Similarly, Cellartis AB, of Gothenburg, Sweden, is developing embryonic stem cell-derived hepatocytes and cardiomyocytes for use as drug discovery tools while a focus on scale-up and quality ensures that the company's cell lines could go forward to formal clinical development in the future. In total, Cellartis has developed 30 cell lines and claims to be the world's largest single source of defined human embryonic stem cell lines.
"Stem cells are developing a value chain," said Kristina Runeberg, vice president of business development at Cellartis. "We are providing model systems with high human relevance, at a time when there is a great need for improved systems in drug discovery."
Both those companies are pursuing the same model of partnering with academics that are supported by government research grants to make their own research funding go further, while developing cell lines as tools, to generate revenues.
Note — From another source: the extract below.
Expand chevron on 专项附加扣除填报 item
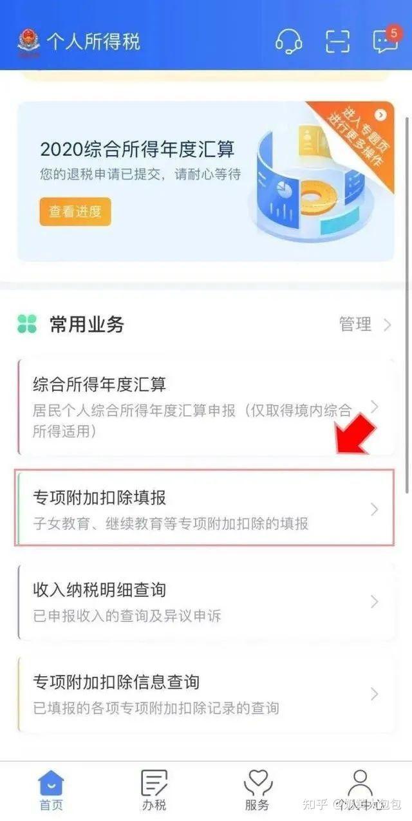point(375,509)
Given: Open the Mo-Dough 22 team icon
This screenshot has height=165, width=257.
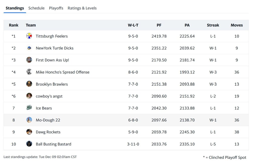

At the same time, they are careful to ensure that the lines they generate would be suitable for use in the clinic.
In the case of Stem Cell Sciences, one-third of the company's money comes from grants, one-third from sales and the rest from venture capital and institutional investors.
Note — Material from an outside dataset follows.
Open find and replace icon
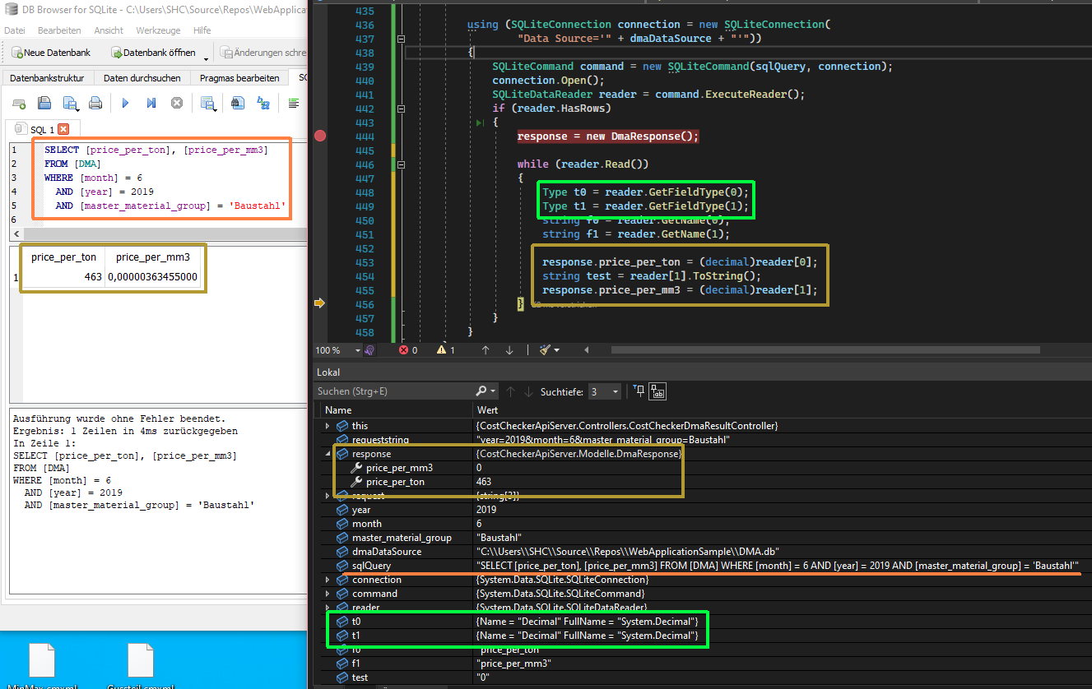This screenshot has width=1092, height=689. [263, 104]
Ian Wisenberg, chief financial officer of BIOCOM, a regional trade body that represents biotech companies in California, said that even though the Proposition 71 $3 billion funding for stem cell research has not been released yet, the ecosystem is maturing in the stem cell field. "There is a technology push, with the number of academic research programs proliferating, and there is a market pull, with big pharma becoming re-engaged. At the same time, the political risk is declining because public support is growing."
While revenues slowly are emerging, the disparate policy landscape for stem cell research remains a problem. Peter Homberg, a lawyer at the multinational law firm Jones Day, said that internationally, the legal landscape is complex, and in some countries, there are restrictions on using embryonic stem cells even as discovery tools. "We are spending a lot of time advising clients in research how they can interact with other clients in research, for example, manufacturers of devices and reagents, particularly in Germany, where there are multiple restrictions," he said.
Companies in Germany have to comply with two pieces of legislation, the Embryo Protection Act, which prohibits the generation of any embryonic stem cell lines, and the Stem Cell Act, which bans the import of any stem cell lines apart from the so-called Presidential lines, generated before January 2004. Taken together, Homberg said, this means Germany has the strictest of laws of any country.
Runeberg said the legal position in Germany has led many stem cell researchers to move abroad. "Cellartis has got quite a large number of German scientists who come across the Baltic Sea because they can't do their research at home."
Another area of concern is ownership of intellectual property. Wisenberg pointed out the issue of who will own the IP that arises from research funded through Proposition 71 is unclear. "I don't know if anyone has worked out where IP and revenue sharing goes, but as a taxpayer in California, I want to make sure I get a return," he said.
Ilyine noted that the IP situation is much clearer in European Union-funded research. "The great thing is that the IP position has to be sorted out before the start of a project, both in terms of what IP is contributed at the start and what comes out. This saves considerable time. A neural cell line we are developing now was a discovery coming out of a four-year collaboration that is still running, and we are already commercializing it."
Runeberg agreed. "Cellartis is involved in six EU projects where the party that generates the IP owns it. From that perspective, EU projects are an IP pump, and mean we will be able to access IP from across Europe," she said.